Meteorologists tracked Harvey from its inception in mid-August as a low pressure atmospheric trough to its final remnants dissipating over Lake Erie. During its terrible two-week rampage it grew into the most intense hurricane to make landfall in the U.S. in 12 years, killing 83 people and causing nearly $70 billion in damages.

However, for everyone other than the weather bureau, the possibility of anything as brutal as Harvey hitting the Gulf Coast was completely off the radar. The storm, lingering overhead nearly four days, dropped more than 40 inches of rain across a wide swath of Texas. The resulting floods inundated thousands of homes and businesses. Harvey officially stands as the wettest tropical hurricane on record to ever hit the lower 48, displacing more than 30,000 people.

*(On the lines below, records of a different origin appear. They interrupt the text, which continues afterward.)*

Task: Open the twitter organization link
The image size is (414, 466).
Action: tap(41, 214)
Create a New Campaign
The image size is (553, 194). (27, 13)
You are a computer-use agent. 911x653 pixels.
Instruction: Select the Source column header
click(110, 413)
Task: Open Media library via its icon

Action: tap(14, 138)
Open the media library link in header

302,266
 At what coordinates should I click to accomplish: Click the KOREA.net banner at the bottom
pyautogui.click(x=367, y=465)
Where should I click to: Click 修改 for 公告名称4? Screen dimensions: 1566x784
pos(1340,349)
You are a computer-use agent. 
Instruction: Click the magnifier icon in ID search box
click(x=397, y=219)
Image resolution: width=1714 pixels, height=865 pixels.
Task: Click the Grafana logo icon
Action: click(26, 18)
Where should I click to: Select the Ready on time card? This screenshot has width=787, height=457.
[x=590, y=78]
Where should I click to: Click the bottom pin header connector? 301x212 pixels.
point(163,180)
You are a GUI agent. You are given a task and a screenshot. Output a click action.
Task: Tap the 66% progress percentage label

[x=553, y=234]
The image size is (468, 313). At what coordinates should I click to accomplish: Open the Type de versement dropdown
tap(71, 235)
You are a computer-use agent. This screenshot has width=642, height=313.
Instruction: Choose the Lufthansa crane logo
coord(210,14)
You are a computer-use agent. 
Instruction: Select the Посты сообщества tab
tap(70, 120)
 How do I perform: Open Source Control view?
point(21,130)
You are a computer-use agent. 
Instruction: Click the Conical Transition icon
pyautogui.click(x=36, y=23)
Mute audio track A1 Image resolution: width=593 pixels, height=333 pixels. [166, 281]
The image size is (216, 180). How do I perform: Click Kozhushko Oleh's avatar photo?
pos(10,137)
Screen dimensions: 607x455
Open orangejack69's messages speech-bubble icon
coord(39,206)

Developing worst-case scenarios is a common form of strategic planning. So whoever plans for potential disasters considers the most severe possible outcome that can reasonably be projected. Unfortunately, the word “reasonably” cannot be applied to Harvey. Even the worst worst-case scenario for industry fell far short of Harvey’s ferocity.

That failure of imagination is understandable. No one could envision devastation as great as Harvey imparted. Not unless your emergency planner is standing on the deck of a huge wooden vessel and goes by the name Noah.

Harvey proved to be the biblical “big one,” that once-in-a-lifetime, once-in-a-century, once-in-a- millennium phenomenon no one expects could really happen outside of a Dwayne Johnson disaster flick. But instead of facing the worst that their individual agencies were prepared to address, responders found themselves swamped with an amalgam of many severe outcomes, all swimming in deep water.

Now the question is do we gear up to handle something this immense happening again soon? Or do we trust in the law of averages that says an event this dire could not possibly repeat itself in less than the aforementioned millennium, century or lifetime. Please, God, at least not before my retirement party.

Life goes on. Plants and refineries closed by the flooding will reopen — in most cases. At the very least we need to consider new avenues from which to draw extra resources when a department as large as an industrial fire brigade finds itself overwhelmed.

Are mutual aid agreements worth the paper they are printed on in a calamity so equally shared as this? Can we depend on outside contractors kept on retainer? What guarantees that these contractors will not find themselves inaccessible or radically over-booked in such an emergency?

Gearing up to meet the potential for a Harvey-caliber weather disaster on an annual basis is not viable for any business. Burt Lancaster states the case succinctly in the movie “Airport” as the manager of a snowbound facility.

“You don’t spend an extra $2 million for machinery you might use once in 10 years,” he growls. “You buy for the average snowfall. When emergency hits you use what you have and work around the clock.”

What Hurricane Harvey loudly tells us is that we need to broaden our horizons with regard to the worst that can happen, particularly in emergency planning for industry. It is ironic that Harvey’s wrath coincided with the 16th anniversary of the destruction of the World Trade Center.

To quote the final report of the 9/11 commission the most important failure by officials prior to the attack was “one of imagination.”

“We do not believe leaders understood the gravity of the threat,” the report states.

Clearly, anything as unimaginable as Harvey qualifies as an act of God. Francis of Assisi offers some great advice for emergency planners.

“Start by doing what’s necessary; then do what’s possible; and suddenly you are doing the impossible.”